### Korte opgave 1
Kloppen de volgende beweringen met de tekst over het scheren van een ketting? Antwoord bij elke bewering met ja of nee en citeer de woorden uit de tekst die de doorslag geven.
(a) Scheren volgens de tekening in het midden levert een ketting van 113 cm op.
(b) De langst mogelijke ketting met dit scheerplankje is 193 cm.
(c) Twee keer passeren bij tap 1 en 5 is een probleem.
### Korte opgave 2
Haal uit de vermeldingen elke regel die de tekenreeks "column" bevat en neem die ongewijzigd over.

### Tekstfragment
※ ※ ※
Hierboven staan 3 mogelijkheden om een ketting te scheren. In het voorbeeld links keren we al dadelijk terug rond de vijfde tap: we krijgen dan een korte ketting van 70 cm.
Scheren volgens de tekening in het midden geeft een ketting van 113 cm lang.
In het voorbeeld rechts gaan we over tap 5 naar tap 1, vervolgens naar tap 6 om te eindigen bij tap 5. Dit geeft een ketting van 193 cm. Bij tap 1 en 5 passeren we twee keer met onze kettingdraad, maar dat kan geen kwaad.
Er zijn natuurlijk nog andere mogelijkheden. Als ultieme kettinglengte kunnen we met dit scheerplakje tot 360 cm geraken, maar dan moeten we wel heel erg opletten bij het afbinden van de bundel kettingdraden. We vertrekken bij tap 1, maken een kruis tussen tap 2 en 3, scheren vervolgens langs tap 4, 5, 3, 5, 2, 6, 1 en 6, om te eindigen bij tap 5. Omdat de kettingdraden dikwijls kruisen, moeten we zien dat de afbindingen langs de juiste kant van de kruisingen gebeuren.
※ ※ ※
### De vermeldingen
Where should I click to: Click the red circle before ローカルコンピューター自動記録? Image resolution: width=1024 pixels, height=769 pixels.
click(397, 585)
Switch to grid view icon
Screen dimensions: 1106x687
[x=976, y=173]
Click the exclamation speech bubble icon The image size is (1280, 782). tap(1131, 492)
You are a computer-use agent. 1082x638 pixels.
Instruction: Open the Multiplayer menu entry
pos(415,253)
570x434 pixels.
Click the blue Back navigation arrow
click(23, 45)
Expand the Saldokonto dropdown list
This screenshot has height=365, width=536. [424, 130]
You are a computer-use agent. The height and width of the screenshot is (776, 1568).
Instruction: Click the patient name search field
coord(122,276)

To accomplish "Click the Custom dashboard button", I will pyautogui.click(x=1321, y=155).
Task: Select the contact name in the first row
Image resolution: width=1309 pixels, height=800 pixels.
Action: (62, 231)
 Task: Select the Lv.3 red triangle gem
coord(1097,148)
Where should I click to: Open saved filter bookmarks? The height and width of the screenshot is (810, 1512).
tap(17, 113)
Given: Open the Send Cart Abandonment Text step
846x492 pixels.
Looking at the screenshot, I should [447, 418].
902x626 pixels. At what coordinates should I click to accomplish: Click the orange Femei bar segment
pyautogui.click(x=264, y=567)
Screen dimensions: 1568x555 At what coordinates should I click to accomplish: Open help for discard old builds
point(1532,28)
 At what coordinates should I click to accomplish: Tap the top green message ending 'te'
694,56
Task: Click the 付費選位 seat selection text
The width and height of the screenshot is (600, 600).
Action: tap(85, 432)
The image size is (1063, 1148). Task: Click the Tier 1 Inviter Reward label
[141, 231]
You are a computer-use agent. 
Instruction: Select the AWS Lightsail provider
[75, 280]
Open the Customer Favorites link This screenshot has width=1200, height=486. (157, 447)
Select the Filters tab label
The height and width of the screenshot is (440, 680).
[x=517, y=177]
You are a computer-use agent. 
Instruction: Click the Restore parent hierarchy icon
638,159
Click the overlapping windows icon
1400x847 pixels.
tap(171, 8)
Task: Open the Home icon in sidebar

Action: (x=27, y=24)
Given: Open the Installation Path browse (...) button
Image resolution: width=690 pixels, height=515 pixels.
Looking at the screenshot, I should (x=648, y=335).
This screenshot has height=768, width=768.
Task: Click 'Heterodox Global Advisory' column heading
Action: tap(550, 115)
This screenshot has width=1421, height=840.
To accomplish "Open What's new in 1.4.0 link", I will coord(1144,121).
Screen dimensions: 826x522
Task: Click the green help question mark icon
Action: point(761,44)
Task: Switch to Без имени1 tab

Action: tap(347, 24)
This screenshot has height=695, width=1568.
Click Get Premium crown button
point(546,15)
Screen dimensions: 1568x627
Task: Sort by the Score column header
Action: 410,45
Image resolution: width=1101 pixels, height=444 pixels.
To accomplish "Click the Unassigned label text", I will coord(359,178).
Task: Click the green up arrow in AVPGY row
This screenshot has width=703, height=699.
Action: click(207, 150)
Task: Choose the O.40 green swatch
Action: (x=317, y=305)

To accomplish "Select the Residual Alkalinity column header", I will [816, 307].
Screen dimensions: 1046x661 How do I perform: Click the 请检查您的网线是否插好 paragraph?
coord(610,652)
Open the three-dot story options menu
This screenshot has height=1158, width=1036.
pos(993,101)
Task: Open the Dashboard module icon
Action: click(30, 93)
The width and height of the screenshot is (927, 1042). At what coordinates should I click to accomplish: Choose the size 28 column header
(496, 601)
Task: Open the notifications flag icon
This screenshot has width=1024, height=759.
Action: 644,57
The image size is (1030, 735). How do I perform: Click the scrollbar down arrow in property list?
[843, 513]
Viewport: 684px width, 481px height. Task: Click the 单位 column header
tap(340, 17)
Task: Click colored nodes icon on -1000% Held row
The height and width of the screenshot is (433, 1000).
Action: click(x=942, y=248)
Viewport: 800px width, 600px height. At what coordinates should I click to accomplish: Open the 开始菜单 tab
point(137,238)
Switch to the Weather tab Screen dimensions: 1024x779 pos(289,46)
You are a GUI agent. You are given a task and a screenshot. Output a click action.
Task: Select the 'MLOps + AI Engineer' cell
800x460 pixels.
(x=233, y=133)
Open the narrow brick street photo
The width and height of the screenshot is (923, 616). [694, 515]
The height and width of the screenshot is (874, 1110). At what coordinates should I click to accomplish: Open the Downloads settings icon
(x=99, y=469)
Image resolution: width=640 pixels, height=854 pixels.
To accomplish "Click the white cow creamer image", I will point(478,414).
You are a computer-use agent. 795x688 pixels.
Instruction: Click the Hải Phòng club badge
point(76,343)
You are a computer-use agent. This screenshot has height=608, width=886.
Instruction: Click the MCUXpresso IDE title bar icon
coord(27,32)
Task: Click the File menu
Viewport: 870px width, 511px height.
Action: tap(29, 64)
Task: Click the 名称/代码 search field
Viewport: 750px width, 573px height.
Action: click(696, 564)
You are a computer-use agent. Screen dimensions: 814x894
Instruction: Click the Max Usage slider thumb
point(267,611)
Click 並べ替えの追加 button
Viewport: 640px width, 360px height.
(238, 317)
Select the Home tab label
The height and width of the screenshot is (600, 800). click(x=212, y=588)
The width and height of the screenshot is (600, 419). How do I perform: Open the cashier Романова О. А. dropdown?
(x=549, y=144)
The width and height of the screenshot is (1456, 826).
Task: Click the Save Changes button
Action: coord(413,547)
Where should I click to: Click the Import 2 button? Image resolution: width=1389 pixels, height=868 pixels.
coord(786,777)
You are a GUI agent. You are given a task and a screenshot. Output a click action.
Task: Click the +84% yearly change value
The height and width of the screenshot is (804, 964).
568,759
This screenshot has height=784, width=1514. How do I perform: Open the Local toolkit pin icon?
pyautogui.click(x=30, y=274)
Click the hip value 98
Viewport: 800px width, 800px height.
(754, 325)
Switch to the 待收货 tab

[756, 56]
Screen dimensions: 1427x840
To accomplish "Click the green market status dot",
※ ※ ※
### Oplossing oefening 1
(a) Ja: "Scheren volgens de tekening in het midden geeft een ketting van 113 cm lang."
(b) Nee: "Als ultieme kettinglengte kunnen we met dit scheerplakje tot 360 cm geraken"
(c) Nee: "Bij tap 1 en 5 passeren we twee keer met onze kettingdraad, maar dat kan geen kwaad."

### Oplossing oefening 2
Task: Click 'Heterodox Global Advisory' column heading
Task: Sort by the Score column header
To accomplish "Select the Residual Alkalinity column header", I will [816, 307].
The width and height of the screenshot is (927, 1042). At what coordinates should I click to accomplish: Choose the size 28 column header
Viewport: 684px width, 481px height. Task: Click the 单位 column header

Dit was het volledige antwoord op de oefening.